From the July 11 & 18, 2016 issue...

I love a good double issue of The New Yorker, not only because I am always way behind on my short story reviewing and the double-issue jumps me ahead two weeks, but because.... Actually that's the only reason.

First exposure to Michael Adreasen. In his story about an imaginary king who presides over dead amusement parks -- His Royal Highness the King of Retired Amusements -- I can't help but feel the strong influence of George Saunders and a certain type of 90s absurdism which, in my opinion, doesn't quite resonate any more.

The juxtaposition of a medieval-style king with this haughty title and his use of the Royal "We" up against the sad uselessness of a long-since shut down amusement park is funny, don't get me wrong. Like when the king gets a stomach ache from eating one of the park's leftover hot dogs, or when his servants try to operate the pirate ship ride so that he can "feel the rock of the waves...know the kiss of the wind."

Gradually we see that, in reality, the king is trying to get over the fact that his wife, The Queen, left with his royal engineer, Rudy Vermiglia, and her memory comes back to him as he skulks through the sad husk of an amusement park with his cadre of servants.

I get what Andreasen was trying to do here, and it's actually a cool idea. Who hasn't had a breakup, right? And also, everyone's been to an amusement park, even, probably, an old one, and felt the aura of joy mixed with sadness that exudes from a place and from objects that exist only for the momentary pleasure of the public. When you strip away the good times, and the public, even a brand-spanking-new amusement park looks a little lonely.

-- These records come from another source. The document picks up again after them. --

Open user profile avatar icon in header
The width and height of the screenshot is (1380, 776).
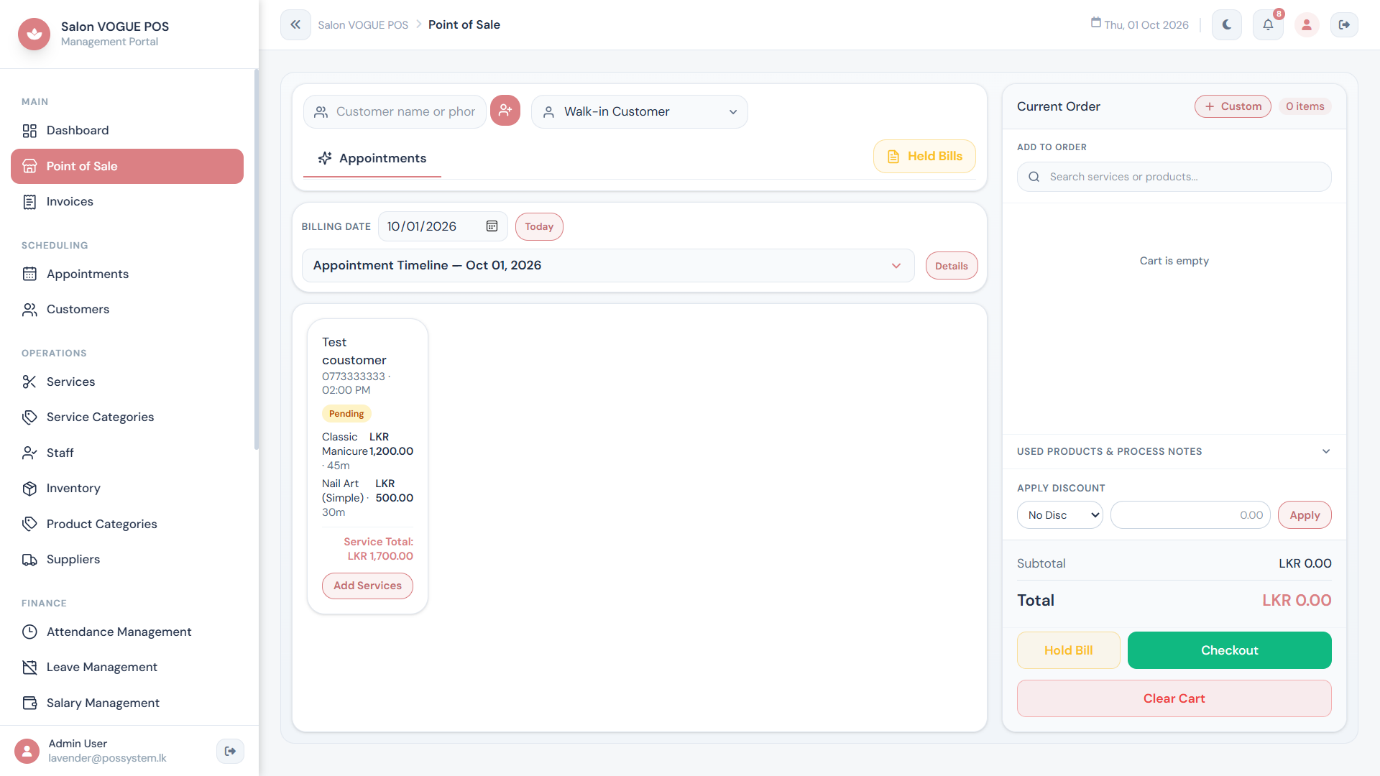1307,25
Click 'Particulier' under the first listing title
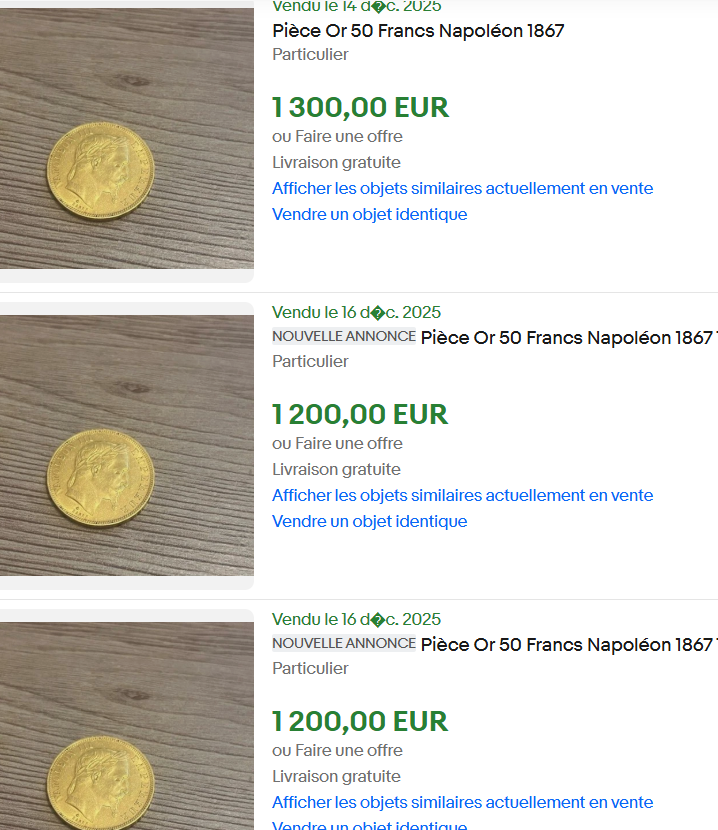The height and width of the screenshot is (830, 718). coord(310,54)
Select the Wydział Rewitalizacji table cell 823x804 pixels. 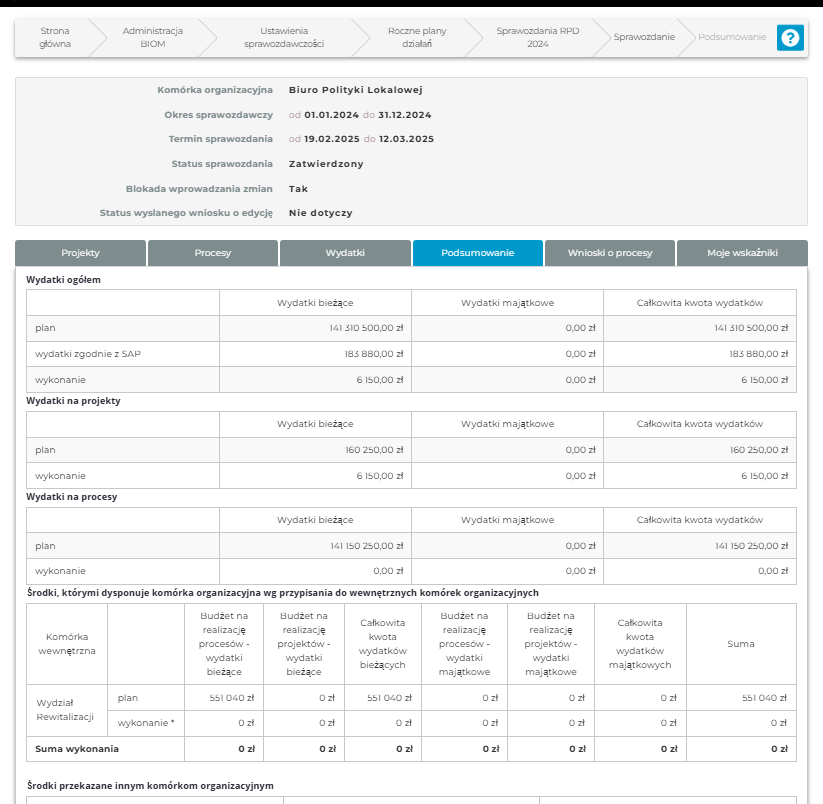65,710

But yet, Andreasen lingers too long on the details of the world, and too much on the Scout's search for his people. In a short story, there is only time for so much digression, and Andreasen digresses way too much. My eyes glazed over more than a few times and I had to stop and ask myself: "Okay, where did I stop paying attention?" A bad sign, if not the absolute death knell of a piece of fiction or film.